New York, USA - Rabbi Gavriel Noach Holtzberg and his wife worked tirelessly after they landed in India to run a Jewish outreach center, serving homemade kosher meals to their many guests and strengthening their connection with God.
Their outpost was in Mumbai, a dusty and chaotic port city. But the pair never let the tough conditions prevent them from creating a comfortable home for Jews visiting India or from helping the needy.
"They were amazing people," said Hillary Lewin, 24, of New York, who met the Holtzbergs last summer at the center. "They had this wisdom, courage and braveness about them. It's a shame. The world needs people like them."
The 29-year-old rabbi and his 28-year-old wife were killed this week at the ultra-Orthodox Chabad-Lubavitch movement's center in Mumbai during the series of attacks across India's financial capital.
The couple's toddler son, Moshe, was rescued by an employee and taken to his grandparents. At least eight people died at the Jewish center.
Three other victims in the building apparently had been visiting there, said Rabbi Zalman Shmotkin, a spokesman for the Chabad-Lubavitch organization, whose world headquarters are in Brooklyn. He said the dead included Bentzion Chroman, an Israeli with dual U.S. citizenship; Rabbi Leibish Teitlebaum of New York City; and an Israeli woman whose name was not released. The Israeli Foreign Ministry said the body of a sixth victim, an unidentified woman, was also found inside the five-story building.
Other Americans killed in the attacks were a man and his teenage daughter from a Virginia community that promotes a form of meditation, a colleague said Friday. Alan Scherr, 58, and daughter Naomi, 13, died in a cafe Wednesday night, said Bobbie Garvey, a spokeswoman for the Synchronicity Foundation.
Mayor Michael Bloomberg said the deaths of the three victims from New York were "tragic losses" for the city. He said Teitlebaum, a Brooklyn native who moved to Jerusalem several years ago, was a kosher food supervisor.
"Our hearts go out to these families and to the many New Yorkers of all different religions and ethnicities who have been affected by the attacks," Bloomberg said.
Holtzberg was born in Israel and moved to Brooklyn with his parents when he was 9. He had dual U.S.-Israeli citizenship. The Israeli Foreign Ministry said Rivkah Holtzberg only had Israeli citizenship.
"Gabi and Rivky Holtzberg made the ultimate sacrifice," said Rabbi Moshe Kotlarsky, vice chairman of the educational arm of Chabad-Lubavitch.
"As emissaries to Mumbai, Gabi and Rivky gave up the comforts of the West in order to spread Jewish pride in a corner of the world that was a frequent stop for throngs of Israeli tourists," he said.

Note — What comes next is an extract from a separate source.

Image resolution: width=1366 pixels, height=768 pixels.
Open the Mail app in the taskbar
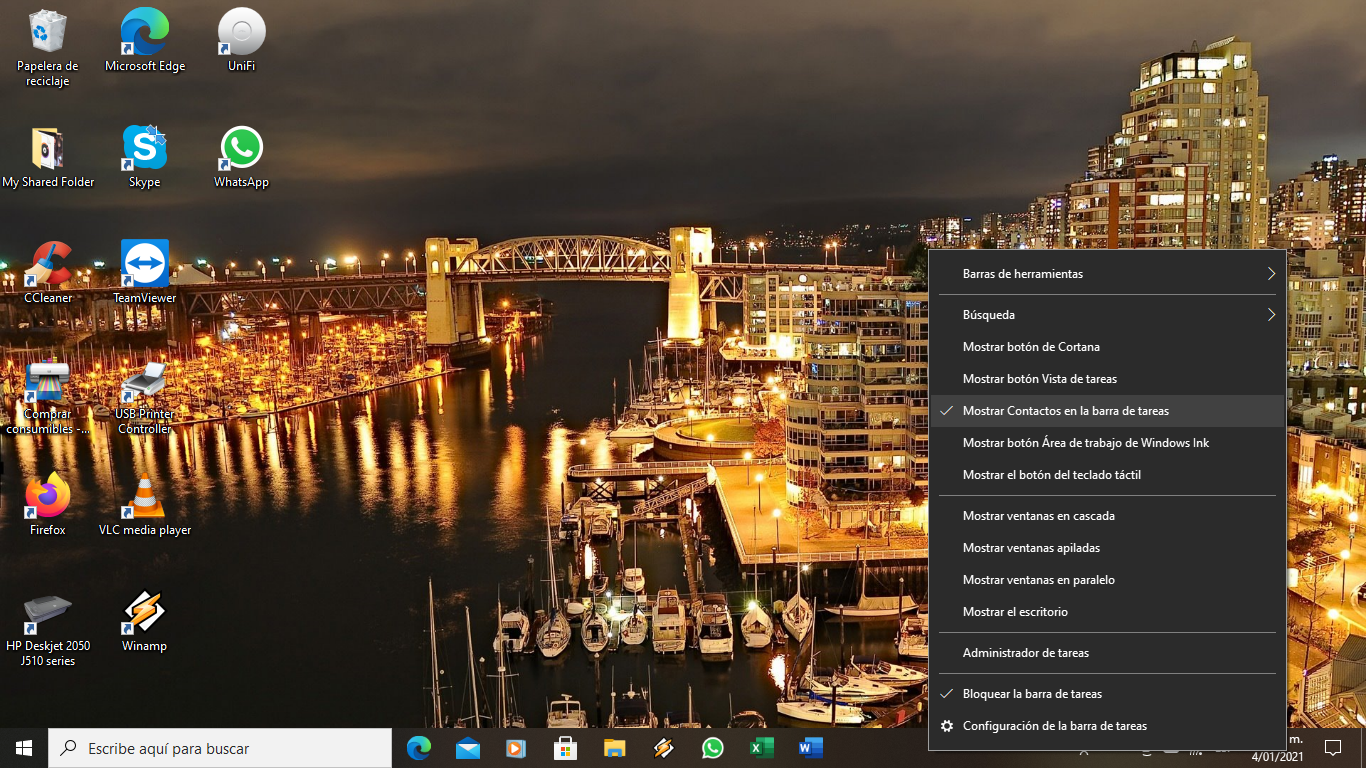(468, 747)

He said Holtzberg's last known call was to the Israeli consulate. Holtzberg said "the situation is not good" before the phone went dead, according to Kotlarsky.
Members of the Chabad-Lubavitch movement gathered at the group's headquarters Friday to pray for the families of the dead.
The Scherrs were among 25 foundation participants in a spiritual program in Mumbai. Four others on the mission were injured in the cafe attack in the luxury Oberoi hotel, including two women from Tennessee, Garvey said.
"I would call them bright stars," she said of the Scherrs. "Extraordinary, bright, very positive — examples to the world."
Scherr was a former college professor who lived at the Synchronicity sanctuary about 15 miles southwest of Charlottesville, Va. His wife and her two sons did not travel with them to India.
According to the foundation's Web site, the community is led by Master Charles, a former leading disciple of Swami Paramahansa Muktananda. He is described as "one of the most popular spiritual teachers from India to build a following in the West in the 1970s." He taught a form of yoga.
Garvey identified the Synchronicity injured as Helen Connolly of Toronto, who was grazed by a bullet; Rudrani Devi and Linda Ragsdale, both of Nashville, who underwent surgery for bullet wounds; and Michael Rudder of Montreal, who remains in intensive care after being shot three times. Other members of the mission narrowly escaped the attack.
The Lubavitchers were one of many Hasidic groups that were uprooted from Eastern Europe by the Holocaust and came to the United States. The once-tiny sect has swelled in number. Estimates of followers vary widely, ranging from the tens of thousands to a million or more.